Pois, não foi sobre Pedro como uma pessoa (ou até mesmo seu sucessor), que
a Igreja foi fundada, mas sobre Cristo e a fé Nele. O Bispo de Roma não era a
autoridade suprema na Igreja. A autoridade suprema era o concílio
ecumênico, como era para o conjunto do oriente cristão, e Agostinho não
atribuiu qualquer autoridade infalível, mesmo para esse. (Hans Kung. The
Catholic Church: A Short History . Modern Library, 2001, p. 51-52)
Considerações Finais
O apologista católico em questão começou a sua resposta apontando o fato de
eu ter linkado um artigo protestante na primeira parte da série (AQUI
http://respostascristas.blogspot.com/2016/02/agostinho-e-o-catolicismo-romano-parte.html),
o qual afirma que Agostinho não acreditava na eficácia na ex opere operato dos
sacramentos. Segundo ele, ao trazer a perspectiva do blog protestante que havia
iniciado a discussão inspiradora da minha série, eu estaria necessariamente
endossando tudo o que o blog disse. Ocorre, que em nenhum lugar da série eu
abordo a questão. Mesmo no artigo que trata especificamente dos sacramentos,
eu não a abordo. Ao observarmos os argumentos do apologista, fica óbvio
porque ele necessita destacar um ponto sobre o qual não argumentei ao invés
de focar naquilo sobre o qual de fato escrevi, afinal os argumentos por ele
apresentados são frágeis e sequer interagem com a maior parte do meu artigo.

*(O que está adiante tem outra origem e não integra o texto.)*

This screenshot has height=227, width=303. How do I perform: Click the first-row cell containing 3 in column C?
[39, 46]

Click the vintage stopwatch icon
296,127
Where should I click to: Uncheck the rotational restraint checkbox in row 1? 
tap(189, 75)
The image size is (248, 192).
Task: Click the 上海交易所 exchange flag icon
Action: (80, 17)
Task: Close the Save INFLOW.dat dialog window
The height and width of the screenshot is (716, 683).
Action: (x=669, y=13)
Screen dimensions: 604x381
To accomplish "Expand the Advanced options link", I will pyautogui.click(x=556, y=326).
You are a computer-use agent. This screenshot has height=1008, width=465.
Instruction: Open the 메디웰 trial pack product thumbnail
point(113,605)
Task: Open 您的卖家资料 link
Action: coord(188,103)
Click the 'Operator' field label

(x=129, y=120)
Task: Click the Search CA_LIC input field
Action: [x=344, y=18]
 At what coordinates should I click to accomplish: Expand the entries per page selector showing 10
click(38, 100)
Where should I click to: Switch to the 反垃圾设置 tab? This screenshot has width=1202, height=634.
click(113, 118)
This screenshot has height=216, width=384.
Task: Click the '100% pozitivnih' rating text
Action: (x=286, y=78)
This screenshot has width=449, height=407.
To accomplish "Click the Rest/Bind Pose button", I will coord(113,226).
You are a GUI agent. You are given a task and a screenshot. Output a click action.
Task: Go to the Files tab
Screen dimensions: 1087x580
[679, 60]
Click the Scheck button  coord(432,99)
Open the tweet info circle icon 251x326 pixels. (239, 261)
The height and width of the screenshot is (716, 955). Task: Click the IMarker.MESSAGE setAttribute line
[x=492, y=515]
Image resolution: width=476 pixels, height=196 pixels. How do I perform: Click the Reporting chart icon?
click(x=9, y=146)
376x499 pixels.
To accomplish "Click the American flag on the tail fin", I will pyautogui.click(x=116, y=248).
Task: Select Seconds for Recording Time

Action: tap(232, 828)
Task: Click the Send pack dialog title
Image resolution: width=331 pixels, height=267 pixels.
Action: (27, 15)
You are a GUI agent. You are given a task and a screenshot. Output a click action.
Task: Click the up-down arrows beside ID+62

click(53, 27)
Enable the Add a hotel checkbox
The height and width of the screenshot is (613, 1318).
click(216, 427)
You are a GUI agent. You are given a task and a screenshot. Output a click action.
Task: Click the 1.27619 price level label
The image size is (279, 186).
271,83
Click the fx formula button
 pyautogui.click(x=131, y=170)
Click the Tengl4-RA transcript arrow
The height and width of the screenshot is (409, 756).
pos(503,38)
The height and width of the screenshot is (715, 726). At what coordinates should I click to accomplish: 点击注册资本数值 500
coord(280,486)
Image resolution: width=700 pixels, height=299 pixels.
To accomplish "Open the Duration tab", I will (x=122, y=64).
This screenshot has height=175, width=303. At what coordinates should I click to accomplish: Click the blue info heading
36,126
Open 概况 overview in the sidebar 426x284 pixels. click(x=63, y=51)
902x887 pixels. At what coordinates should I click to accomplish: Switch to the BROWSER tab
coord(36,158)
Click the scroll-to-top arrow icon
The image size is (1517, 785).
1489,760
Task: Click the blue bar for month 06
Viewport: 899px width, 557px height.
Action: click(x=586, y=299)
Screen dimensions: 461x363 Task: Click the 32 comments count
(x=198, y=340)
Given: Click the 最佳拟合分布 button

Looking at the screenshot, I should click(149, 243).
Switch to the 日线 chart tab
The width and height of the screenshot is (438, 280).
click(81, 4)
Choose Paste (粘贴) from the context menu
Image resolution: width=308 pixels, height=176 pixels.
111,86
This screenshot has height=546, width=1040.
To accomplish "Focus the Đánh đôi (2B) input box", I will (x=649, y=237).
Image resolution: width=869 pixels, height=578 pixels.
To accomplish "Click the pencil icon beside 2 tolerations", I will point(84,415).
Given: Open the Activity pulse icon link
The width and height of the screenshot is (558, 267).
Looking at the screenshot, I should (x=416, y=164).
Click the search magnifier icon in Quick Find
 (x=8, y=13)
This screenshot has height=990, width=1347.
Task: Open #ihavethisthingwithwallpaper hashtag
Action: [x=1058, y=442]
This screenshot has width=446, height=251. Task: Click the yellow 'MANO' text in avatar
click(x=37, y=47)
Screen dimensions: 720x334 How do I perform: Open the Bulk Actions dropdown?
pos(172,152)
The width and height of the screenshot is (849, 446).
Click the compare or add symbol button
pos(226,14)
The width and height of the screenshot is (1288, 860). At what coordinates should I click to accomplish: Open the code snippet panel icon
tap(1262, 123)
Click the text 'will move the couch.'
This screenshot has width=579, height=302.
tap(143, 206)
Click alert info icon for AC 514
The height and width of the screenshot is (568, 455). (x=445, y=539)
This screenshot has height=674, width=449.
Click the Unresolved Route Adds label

Agora, o mais contraditório é o trecho seguinte:
Bruno Lima é outro farsante que não conhece nada de Patrística ou de doutrina
da Igreja Católica. Ele deveria ler livros sobre o assunto ao invés de só se
informar em sites de apologética estrangeiros. O choro é livre.
O meu blog fala por si. Quem leu meus artigos sabe que eles são fartamente
documentados com citações (como este artigo), e em sua maioria de renomados
historiadores católicos romanos. É no mínimo estanho que a pessoa que me deu
esse conselho não tenha fundamentando sua tese do Agostinho papista com
nenhuma citação de qualquer historiador. Ou seja, o problema do nobre
apologista não é comigo, mas como os melhores teólogos e historiadores da sua
própria denominação. Encerro aqui sumarizando os dois pontos em que a
apologética católica tem falhado em evidenciar: (a) a primazia jurídica de Pedro
e; (b) a primazia jurídica do bispo de Roma sobre toda a Igreja.